# Data records
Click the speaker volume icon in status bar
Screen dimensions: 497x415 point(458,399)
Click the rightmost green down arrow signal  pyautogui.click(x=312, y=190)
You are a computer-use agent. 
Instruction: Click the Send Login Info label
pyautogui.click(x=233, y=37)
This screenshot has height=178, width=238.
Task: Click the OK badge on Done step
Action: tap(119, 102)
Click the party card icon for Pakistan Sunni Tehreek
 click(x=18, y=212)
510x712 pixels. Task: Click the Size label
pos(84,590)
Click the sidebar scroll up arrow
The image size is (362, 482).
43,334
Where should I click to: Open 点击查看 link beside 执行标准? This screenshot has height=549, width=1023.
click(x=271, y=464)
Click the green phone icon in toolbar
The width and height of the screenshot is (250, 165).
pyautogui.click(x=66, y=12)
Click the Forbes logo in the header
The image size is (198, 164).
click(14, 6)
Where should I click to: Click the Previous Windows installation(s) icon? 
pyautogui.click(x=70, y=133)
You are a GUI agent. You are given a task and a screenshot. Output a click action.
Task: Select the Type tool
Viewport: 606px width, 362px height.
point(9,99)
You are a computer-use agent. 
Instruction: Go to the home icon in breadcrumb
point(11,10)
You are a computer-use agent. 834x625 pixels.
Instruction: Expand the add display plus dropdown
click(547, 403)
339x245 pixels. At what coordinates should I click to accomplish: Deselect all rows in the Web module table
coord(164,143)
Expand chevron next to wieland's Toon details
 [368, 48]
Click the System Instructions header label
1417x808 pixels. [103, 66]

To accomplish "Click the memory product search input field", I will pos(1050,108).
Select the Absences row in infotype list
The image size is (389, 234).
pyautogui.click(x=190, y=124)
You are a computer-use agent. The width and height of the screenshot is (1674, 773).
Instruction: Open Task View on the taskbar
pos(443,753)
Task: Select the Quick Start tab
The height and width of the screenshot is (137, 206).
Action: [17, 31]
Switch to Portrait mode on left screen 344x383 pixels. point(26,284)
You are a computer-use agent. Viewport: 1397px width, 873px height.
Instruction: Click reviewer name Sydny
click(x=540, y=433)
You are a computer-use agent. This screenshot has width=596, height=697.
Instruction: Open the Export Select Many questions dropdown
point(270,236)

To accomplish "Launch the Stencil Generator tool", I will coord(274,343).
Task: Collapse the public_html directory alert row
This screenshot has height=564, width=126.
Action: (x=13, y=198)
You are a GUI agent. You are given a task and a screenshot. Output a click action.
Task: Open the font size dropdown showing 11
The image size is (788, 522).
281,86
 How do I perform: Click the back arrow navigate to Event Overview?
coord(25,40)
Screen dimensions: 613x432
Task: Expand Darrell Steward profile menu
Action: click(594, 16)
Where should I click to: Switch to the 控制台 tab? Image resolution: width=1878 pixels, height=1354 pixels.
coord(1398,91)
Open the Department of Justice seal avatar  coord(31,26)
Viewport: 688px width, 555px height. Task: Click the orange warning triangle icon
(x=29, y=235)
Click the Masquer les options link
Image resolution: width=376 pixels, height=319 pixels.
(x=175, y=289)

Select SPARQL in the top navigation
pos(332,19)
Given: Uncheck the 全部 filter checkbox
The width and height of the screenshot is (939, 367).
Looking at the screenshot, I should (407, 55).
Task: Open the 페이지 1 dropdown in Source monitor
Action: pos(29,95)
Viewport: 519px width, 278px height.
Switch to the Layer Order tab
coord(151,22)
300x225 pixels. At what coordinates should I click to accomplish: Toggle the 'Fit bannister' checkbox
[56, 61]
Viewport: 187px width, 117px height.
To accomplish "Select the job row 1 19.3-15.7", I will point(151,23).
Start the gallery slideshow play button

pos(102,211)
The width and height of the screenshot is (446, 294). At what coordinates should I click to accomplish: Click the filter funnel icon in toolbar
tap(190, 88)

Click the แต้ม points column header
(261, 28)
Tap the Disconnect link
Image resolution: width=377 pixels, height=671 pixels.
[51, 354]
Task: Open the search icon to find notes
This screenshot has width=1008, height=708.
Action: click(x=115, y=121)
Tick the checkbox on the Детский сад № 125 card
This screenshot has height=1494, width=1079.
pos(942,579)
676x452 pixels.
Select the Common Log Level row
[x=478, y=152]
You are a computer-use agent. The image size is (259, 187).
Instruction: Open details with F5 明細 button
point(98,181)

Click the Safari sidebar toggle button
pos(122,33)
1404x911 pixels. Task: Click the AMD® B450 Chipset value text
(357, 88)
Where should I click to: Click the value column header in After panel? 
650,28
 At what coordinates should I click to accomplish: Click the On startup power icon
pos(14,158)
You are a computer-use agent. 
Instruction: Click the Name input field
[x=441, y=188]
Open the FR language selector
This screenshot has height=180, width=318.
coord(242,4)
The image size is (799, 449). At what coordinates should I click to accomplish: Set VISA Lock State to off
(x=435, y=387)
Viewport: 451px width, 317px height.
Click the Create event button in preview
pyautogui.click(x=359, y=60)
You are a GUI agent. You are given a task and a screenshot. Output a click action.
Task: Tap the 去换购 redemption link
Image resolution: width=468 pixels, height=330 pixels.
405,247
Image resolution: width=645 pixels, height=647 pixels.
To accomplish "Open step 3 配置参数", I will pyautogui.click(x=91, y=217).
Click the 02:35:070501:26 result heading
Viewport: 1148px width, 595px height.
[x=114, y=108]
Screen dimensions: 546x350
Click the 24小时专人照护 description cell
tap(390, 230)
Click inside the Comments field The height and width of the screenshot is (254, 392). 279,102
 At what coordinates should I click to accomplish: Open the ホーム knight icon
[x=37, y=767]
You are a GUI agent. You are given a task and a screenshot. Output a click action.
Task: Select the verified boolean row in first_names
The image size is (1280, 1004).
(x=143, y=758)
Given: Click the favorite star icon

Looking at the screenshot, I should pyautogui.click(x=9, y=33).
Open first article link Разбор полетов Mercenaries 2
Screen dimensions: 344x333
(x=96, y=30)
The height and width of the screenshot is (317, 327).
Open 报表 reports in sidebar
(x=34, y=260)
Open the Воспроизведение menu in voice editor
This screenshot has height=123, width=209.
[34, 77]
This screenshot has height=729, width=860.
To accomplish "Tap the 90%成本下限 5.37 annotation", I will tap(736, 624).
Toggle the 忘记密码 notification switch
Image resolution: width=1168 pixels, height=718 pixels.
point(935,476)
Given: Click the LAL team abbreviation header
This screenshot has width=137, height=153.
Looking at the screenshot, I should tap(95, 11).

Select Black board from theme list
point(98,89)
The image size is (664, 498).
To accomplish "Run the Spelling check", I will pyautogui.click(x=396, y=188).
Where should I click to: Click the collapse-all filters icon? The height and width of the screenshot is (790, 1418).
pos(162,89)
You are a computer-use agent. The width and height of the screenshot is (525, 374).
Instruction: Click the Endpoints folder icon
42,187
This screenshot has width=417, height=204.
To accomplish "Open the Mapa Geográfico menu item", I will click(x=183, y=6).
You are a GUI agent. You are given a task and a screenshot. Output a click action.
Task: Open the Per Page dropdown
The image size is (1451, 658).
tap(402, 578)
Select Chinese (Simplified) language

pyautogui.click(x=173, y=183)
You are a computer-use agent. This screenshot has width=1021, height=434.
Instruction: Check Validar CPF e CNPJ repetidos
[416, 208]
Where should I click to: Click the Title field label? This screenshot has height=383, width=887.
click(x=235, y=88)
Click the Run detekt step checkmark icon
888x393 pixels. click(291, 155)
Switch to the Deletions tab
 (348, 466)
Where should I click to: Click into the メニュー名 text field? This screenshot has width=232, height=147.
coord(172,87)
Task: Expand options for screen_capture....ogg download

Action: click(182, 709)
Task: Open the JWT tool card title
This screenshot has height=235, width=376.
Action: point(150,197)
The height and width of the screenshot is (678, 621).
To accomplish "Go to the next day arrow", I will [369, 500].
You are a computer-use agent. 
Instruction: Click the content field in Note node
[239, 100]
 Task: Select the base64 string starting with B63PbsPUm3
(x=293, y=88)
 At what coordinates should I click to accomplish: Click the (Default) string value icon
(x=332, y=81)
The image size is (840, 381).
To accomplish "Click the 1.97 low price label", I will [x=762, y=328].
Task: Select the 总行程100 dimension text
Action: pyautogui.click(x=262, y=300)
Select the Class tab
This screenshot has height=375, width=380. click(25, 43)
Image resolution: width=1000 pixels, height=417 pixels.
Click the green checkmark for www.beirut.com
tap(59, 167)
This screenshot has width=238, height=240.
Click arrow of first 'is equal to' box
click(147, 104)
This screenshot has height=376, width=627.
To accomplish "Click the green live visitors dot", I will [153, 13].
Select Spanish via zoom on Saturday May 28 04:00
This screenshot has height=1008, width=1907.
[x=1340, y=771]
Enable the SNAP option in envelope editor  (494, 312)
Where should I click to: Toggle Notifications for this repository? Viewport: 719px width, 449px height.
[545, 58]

# Goal of the exercise
Above are some records; copy each line there that contains "search".

# Exercise response
To accomplish "Click the memory product search input field", I will pos(1050,108).
Task: Open the search icon to find notes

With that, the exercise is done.